Мама тщетно пытается скрыть удивление. Мы в ее маленькой, безупречно чистой гостиной, как обычно без тапочек, из уважения к кремовому ковру. Он ведь лежит не только в прихожей: мама обожает удачные покупки, так что ковра хватило на весь первый этаж. Для гостиной, а мы именно в ней, у мамы существуют строгие правила насчет того, что здесь допустимо. Никаких красных вин, нет-нет, и никакой цветной или темной пищи. Разрешаются белое вино и рисовая каша или пудинг. Я вовсе не шучу. Мы с Элли еще в школьном возрасте привыкли оставлять все «неправильное» в кухне. И несмотря на то что ковру добрых пятнадцать лет, он выглядит почти как новый. Диван прикрывает единственное пятно, которое невозможно вывести: будучи подростком, сестра как-то приползла домой на четвереньках, наглотавшись джина и черносмородинной наливки. Было Рождество, и она утром сходила в гости к своему приятелю менее чем на час! Это произвело впечатление. Вот только потом ее вырвало на мамин ковер, и она чувствовала себя больной на рождественском ужине.
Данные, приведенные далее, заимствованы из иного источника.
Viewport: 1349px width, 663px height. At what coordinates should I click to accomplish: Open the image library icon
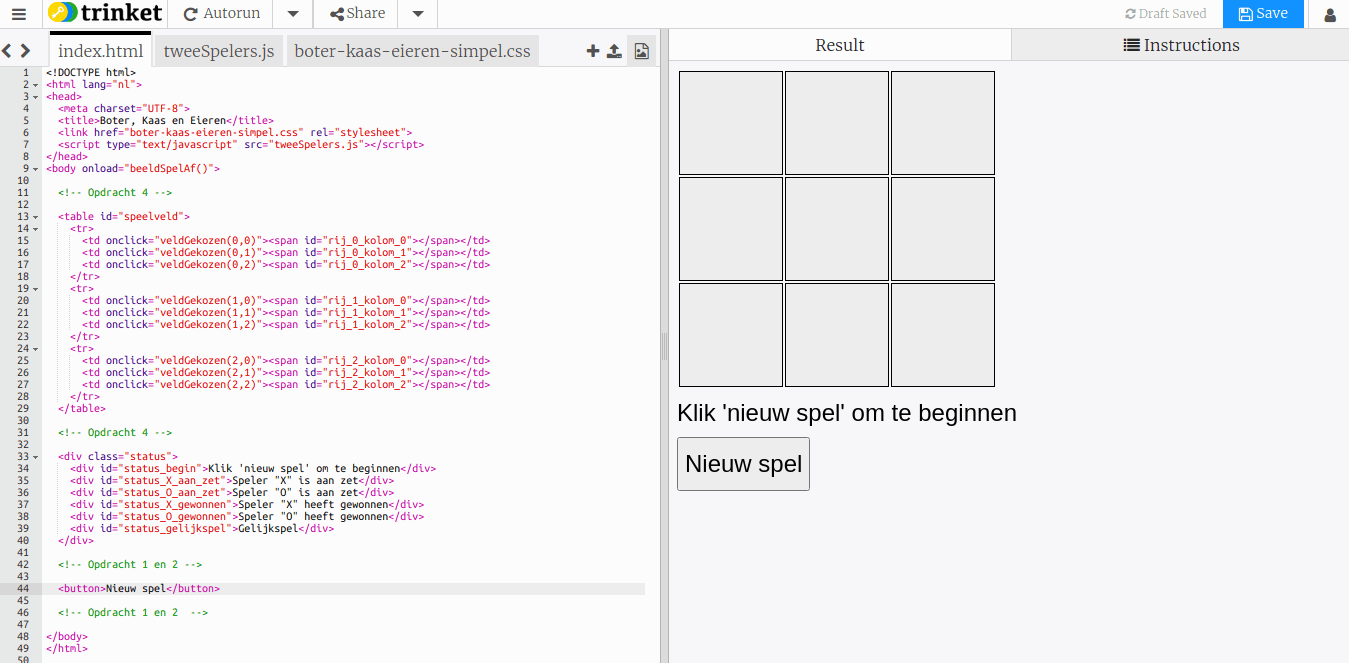tap(642, 51)

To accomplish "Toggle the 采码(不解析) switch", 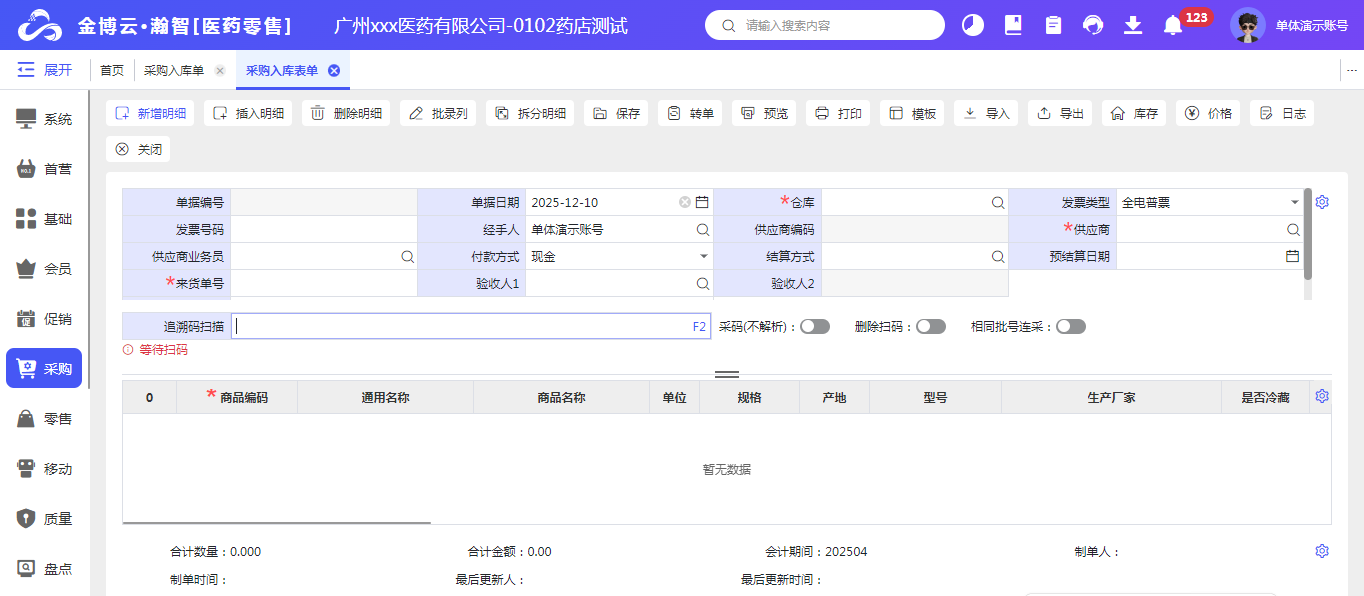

– В самом деле? – спрашивает мама.
Я вижу, она пытается сообразить, что тут можно сказать. Я представляю, как мама выбирает между «давно пора, черт побери!» и «слава богу, наконец-то!». В итоге произносит то, что само собой срывается с языка:
– Милая, ты уверена, что готова?
Я пожимаю плечами и почти отрицательно качаю головой, хотя намеревалась утвердительно кивнуть.
– Просто уже не могу сидеть дома в одиночестве. И сплю я теперь лучше с теми пилюлями.
Чего я не говорю, так это того, что мне просто необходимо чем-то заняться. Чем-то ощутимым, чтобы сосредоточиться на реальном мире. Работа менеджера по проведению мероприятий в городском общественном центре, конечно, не настолько важна, как ракетостроение, но жалованье у меня приличное. В основном я сижу за столом и общаюсь со множеством людей. Руководители были добры ко мне и дали возможность прийти в себя, погоревать сколько захочется, но это ведь не может продолжаться вечно.
Мама подходит и присаживается рядом на диван, кладет руку мне на колено:
– Ты всегда можешь прийти сюда и пожить здесь какое-то время. Если так будет легче…
Чувствую, как начинает дрожать нижняя губа, потому что мы обе знаем, что мама терпеть не может жить с кем-то и все же любит меня настолько, что все равно предлагает подобное. И это уже не в первый раз. Она повторяет приглашение по меньшей мере раз в неделю с тех пор, как умер Фредди. Но я тоже терпеть не могу коллективизм. Мне нравится есть в гостиной карри с тарелки, стоящей у меня на коленях, и не обращать внимания на ужасные пятна и летящие на пол крошки.